Rabbis are impartial observers—not swayed by fashion or fad.

As Jewish authorities, our job is not to play favorites.

We don’t prefer one prophet over another--Miriam and Moses, both have strong messages to share.

We don’t favor one holiday over another--Passover, Purim, they’re both great.

We don’t support one sandwich over another--whitefish salad and pastrami both have their strengths.

But when it comes to Torah portions, it takes a stronger rabbi than me to remain impartial.

Some parshiyot are just better than others.

And this week’s might be my favorite.

It is parashat Nitzavim, deep in the Book of Deuteronomy, Moses is once again promising--and threatening--and cajoling us into brit (covenant) with God and our people.
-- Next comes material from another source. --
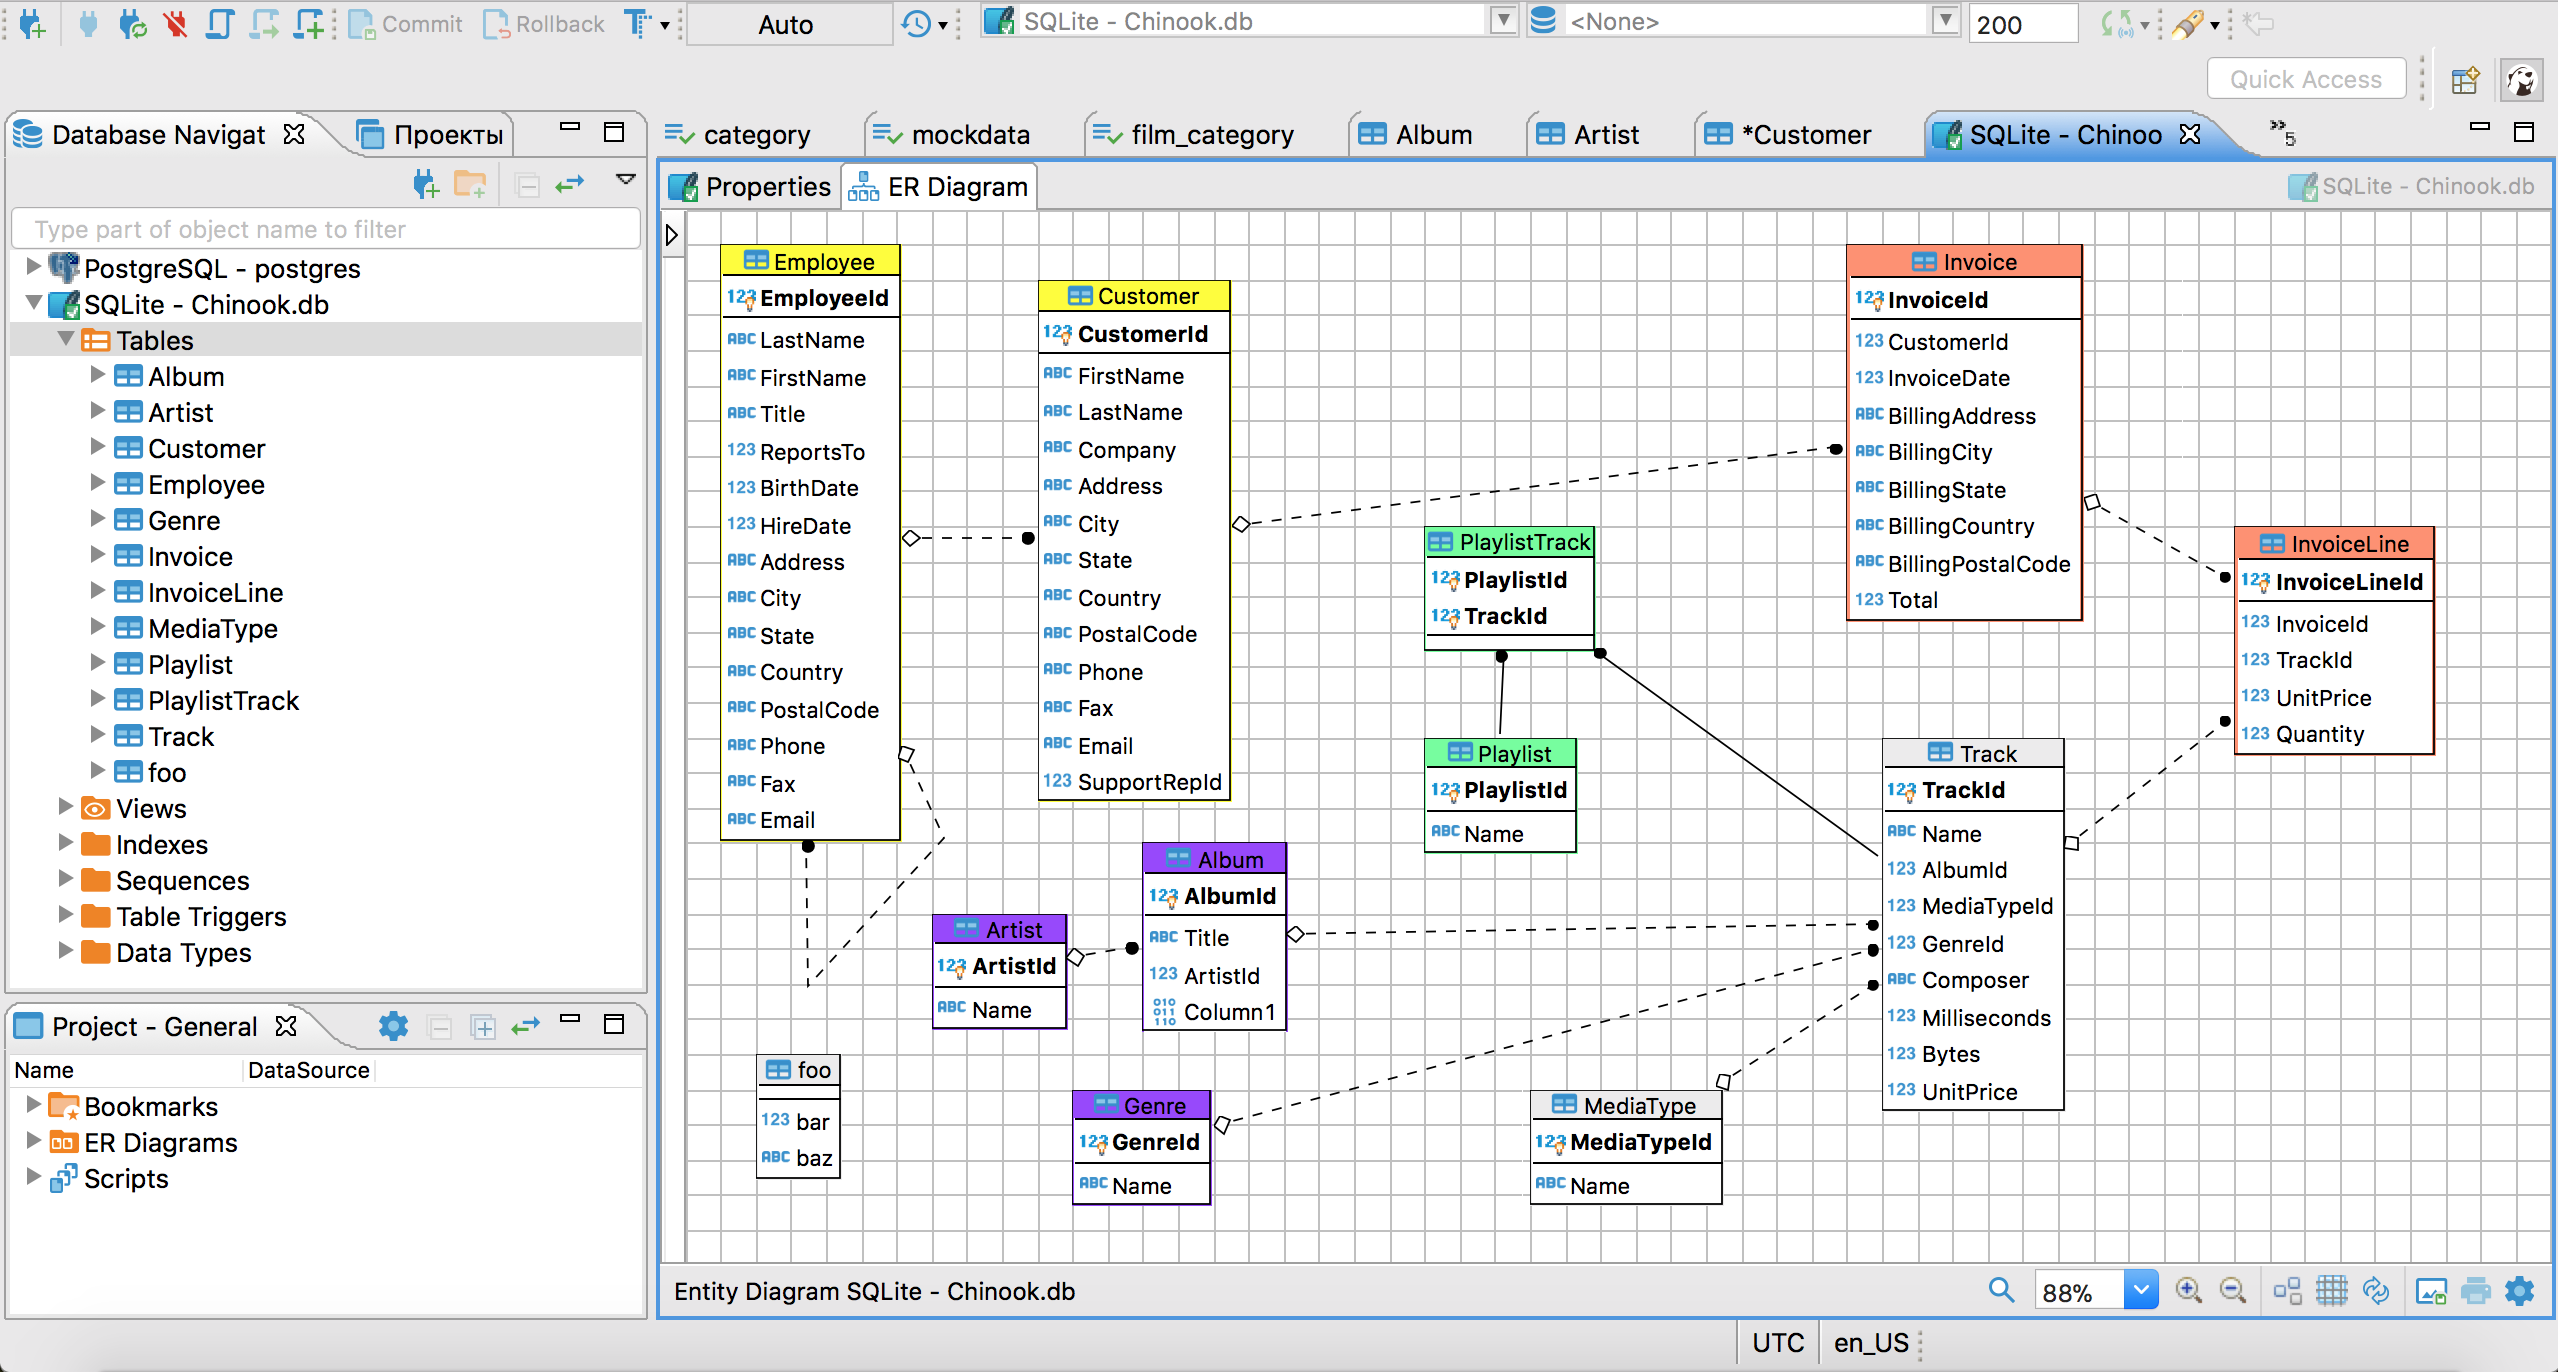
Task: Select the Customer tab in editor
Action: (1788, 135)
“I make this covenant, with its sanctions, not with you alone,” says Moses, in behalf of God. This covenant is made, “both with those who are standing here with us this day before Adonai our God and with those who are not with us here this day.”[1]
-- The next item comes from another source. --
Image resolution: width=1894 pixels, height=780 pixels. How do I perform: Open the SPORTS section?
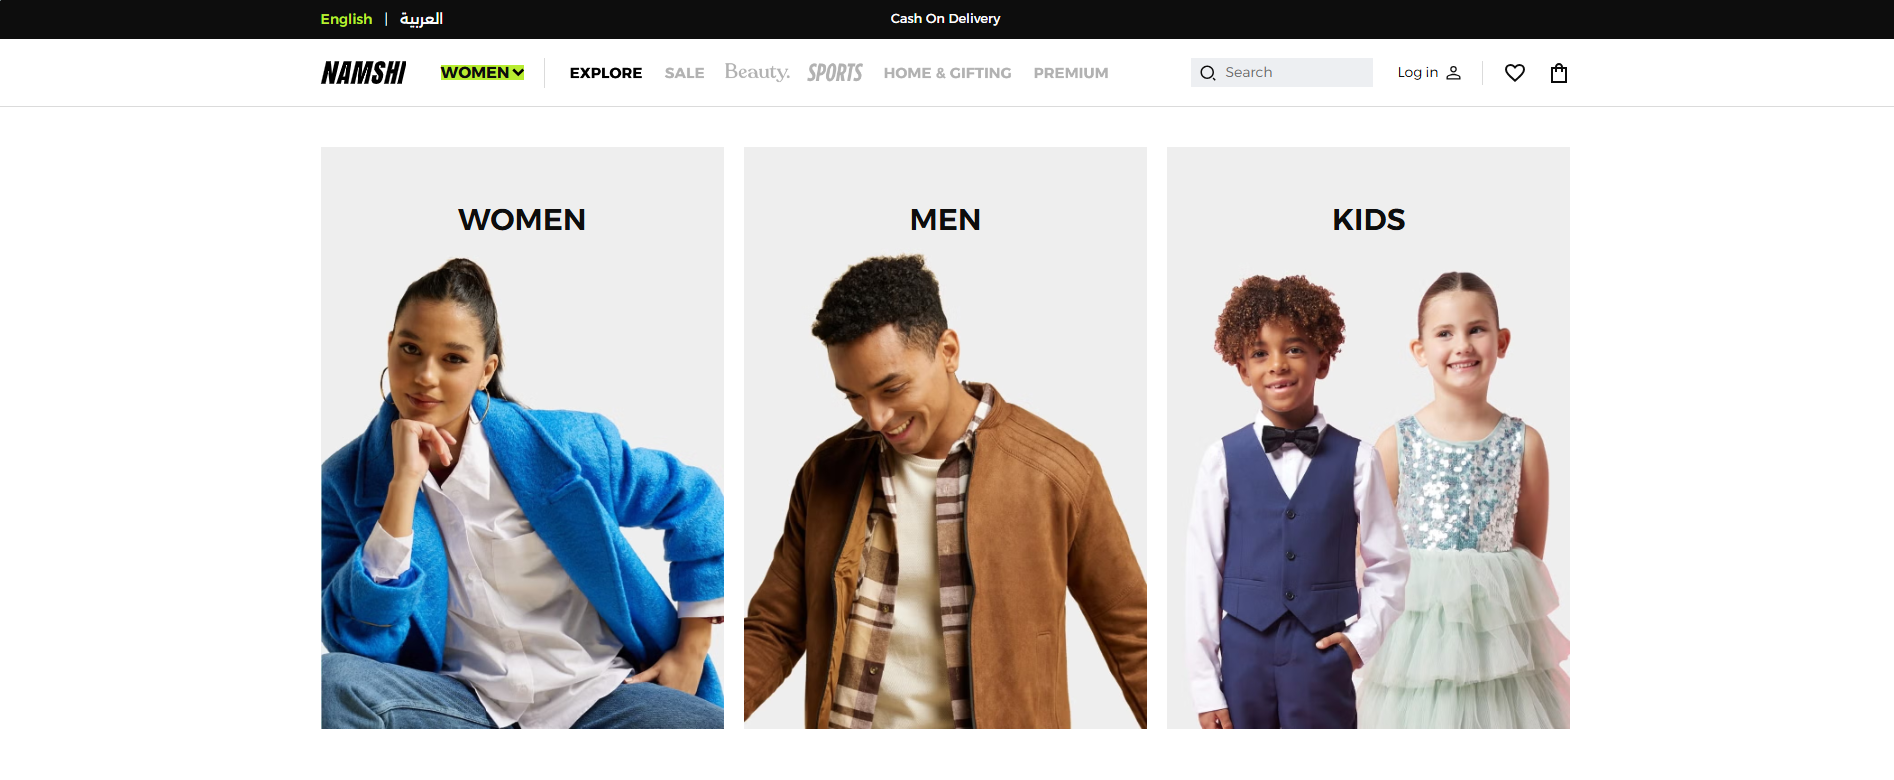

What does it mean to make a brit with “those who are not with us here this day?”

Hundreds of interpretations over thousands of years--including Rashi, ibn Ezra, Nachmanides, the giants of rabbinic scholarship--felt this meant all of the Jewish people who were yet to come.

They say, God was including those generations not yet born so that, today, we would all feel included in, and responsible for, our sacred covenant.

But there is an earlier tradition--one that takes a slightly different tack.

Midrash Tanchuma, another ancient interpretation of the Torah, suggests that “those who are not with us here this day” includes all people--including those who existed in the past together with those in the present and those yet to be, in the future.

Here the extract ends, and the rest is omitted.